A20-an omnipotent protein in the liver: Prometheus myth resolved?

Abstract

Contribution of NF-KB inhibitory and ubiquitin-editing A20 (tnfaip3) to the liver' s protective response to injury, particularly to its anti-inflammatory armamentarium, is exemplified by the dramatic phenotype of A20 knockout mice that die prematurely of unfettered inflammation predominantly in the liver. A number of additional studies originating from our laboratory and others clearly demonstrate that A20 is part of the liver response to injury and resection. Upregulation of A20 in hepatocytes serves a broad hepatoprotective goal through combined anti-inflammatory, anti-apoptotic, anti-oxidant and pro-regenerative functions.

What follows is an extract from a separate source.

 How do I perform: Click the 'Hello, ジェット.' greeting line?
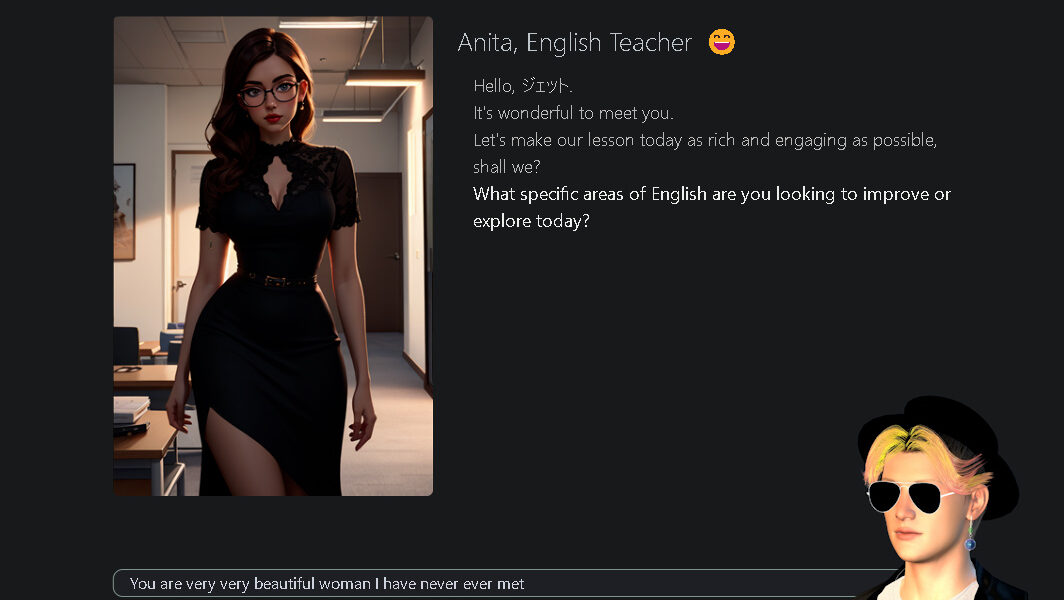tap(522, 86)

The molecular basis for A20' s hepatoprotective functions were partially resolved and include blockade of NF-KB activation in support of its anti-inflammatory function, inhibition ofpro-caspase 8 cleavage in support of its anti-apoptotic function, increasing Peroxisome Proliferator Activated Receptor a (PPARa) expression in support of its anti-oxidant function, and decreasing Cyclin Dependent Kinase Inhibitor p21 while boosting IL-6/STAT3 proliferative signals as part of its pro-regenerative function. In experimental animal models, overexpression of A20 in the liver protects from radical acute fulminant toxic hepatitis, lethal hepatectomy, and severe liver ischemia reperfusion injury (lRI), and allows successful engraftment of marginal liver grafts. Conversely, partial loss of A20, as in A20 heterozygote mice, significantly impairs liver regeneration and damage, which confers high lethality to an otherwise safe procedure i.e., 2/3 partial hepatectomy. This is the ultimate proof of the physiologic role of A20 in liver regeneration and repair. In recent work, A20' s functions in the liver have expanded to encompass regulation of lipid and glucose metabolism, unlocking a whole new set of metabolic diseases that could be affected by A20. In this chapter we review all available data regarding A20' s physiologic role in the liver, and reflect on the clinical implication of these findings with regard to A20-based therapies in the context of liver transplantation, resection of large liver tumors, liver fibrosis, and metabolic liver diseases.